The government’s decision to legislate conversion impacted a significant portion of our national economy, because there are 578 VHF television stations, 775 UHF stations, and 354 Public Television Stations (total 1707) requiring huge cash outlays for the new equipment. Additionally, all the cable channels and producers of programming and commercials are required to retrofit into the digital format. I am not suggesting that the switch should not have been taken, but the decision has had wide ranging financial consequences far beyond the viewing public.

Currently our national economy is going through very difficult times and the future remains cloudy. Advertising is the life-blood of commercial television stations and at present their business is less than robust. Many local television stations are reporting a 30% decline in local revenue.
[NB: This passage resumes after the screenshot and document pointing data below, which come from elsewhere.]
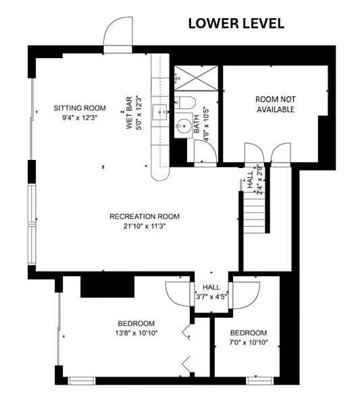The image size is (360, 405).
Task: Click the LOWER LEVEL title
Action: [236, 24]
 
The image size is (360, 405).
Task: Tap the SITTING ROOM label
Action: [80, 108]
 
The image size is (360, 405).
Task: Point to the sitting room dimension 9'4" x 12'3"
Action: [80, 118]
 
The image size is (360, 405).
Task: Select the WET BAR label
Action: [129, 113]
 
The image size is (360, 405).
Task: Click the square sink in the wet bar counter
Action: [159, 112]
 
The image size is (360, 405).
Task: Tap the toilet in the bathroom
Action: [185, 103]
Viewers of local newscasts have seen the commercial load decreased substantially. Automobile, Real Estate, and Retail advertising has been drastically reduced.

All the time television stations have been converting to digital they have been required to continue to transmit their analog signals, too. The electrical power to broadcast is one of the largest single expenses in a TV station’s operating budget. Individual station power bills vary widely because, depending upon the assigned channel number, the power can range from 100,000 watts to 316,000 watts. Also, the electricity rates are different market to market.
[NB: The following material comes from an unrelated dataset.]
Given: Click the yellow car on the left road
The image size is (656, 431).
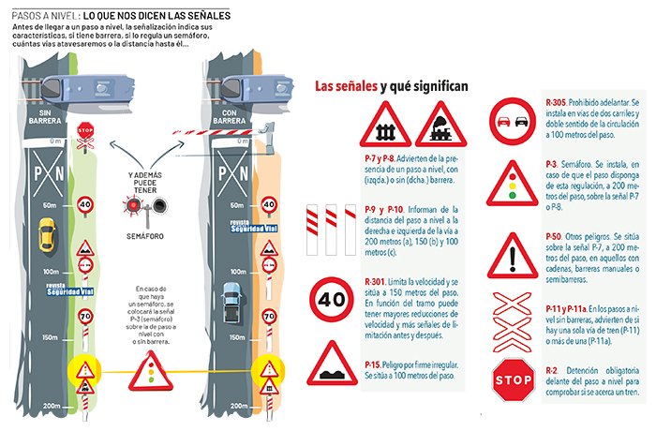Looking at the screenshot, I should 46,233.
I talked with a Chief Engineer friend at a local NBC UHF affiliate was told that to continue to transmit in both analog and digital until June 12, 2009 his station would have to spend at least an additional $25,000.00, which could result in further cuts to their staff. His station’s authorized analog power level is 3770 KW. Considering the state of our economy, we certainly should not do anything that will potentially cause additional unemployment.
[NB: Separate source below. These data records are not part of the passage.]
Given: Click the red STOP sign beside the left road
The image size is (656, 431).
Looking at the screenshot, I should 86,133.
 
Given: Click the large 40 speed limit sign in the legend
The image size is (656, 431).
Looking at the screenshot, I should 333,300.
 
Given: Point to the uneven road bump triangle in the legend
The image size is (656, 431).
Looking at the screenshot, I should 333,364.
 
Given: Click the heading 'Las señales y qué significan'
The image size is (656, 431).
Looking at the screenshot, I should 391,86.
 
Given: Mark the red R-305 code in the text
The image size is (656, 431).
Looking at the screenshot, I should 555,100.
Frankly speaking, I support the decision of my local television stations to exercise their option to stick to the original conversion date of February 17th, because if you have not acted to address the reception issue by now, you must be living in a world of isolation. Will there be some dislocation? Surely, but there will be some even after June 12, because some people still will not take the necessary action until it is absolutely necessary.

It has been reported recently that 681 television stations will convert to digital on or before February 17, and thus the majority of stations will wait until June 12th. Most of the stations converting early are below the top 50 market rankings, and that is logical because they have felt the impact of the revenue drop more than the major market stations. Remember it costs the small market stations about the same as the major market stations to convert their equipment, but they have far less revenue potential. The top 50 markets represent 67% of total television viewing households.

Again, our government has acted in their personal best interest, because they did not fund the digital converter box coupon program adequately, which was not advantageous to broadcasters or the viewing public. I know from personal experience that the politicians are the very first individuals that appear at the door of the television stations looking for free air-time to promote their personal interests, but they ignore the stations in their ongoing need to curb expenses. Again our politicians have grandstanded and disregarded the impact of their actions. Depending where you reside, great confusion and television viewing disruption will be wide spread until at least June 12th and no doubt beyond. Thank you Congress, you screwed it up again.


1 comment:

Ensign EP said...

I was unaware that some stations will make this decision to go ahead with their digital broadcasting even though there has been a delay in the official start date. Do you think their advertisers will have an issue with this decision - since they may lose a small percentage of viewership of their commercials?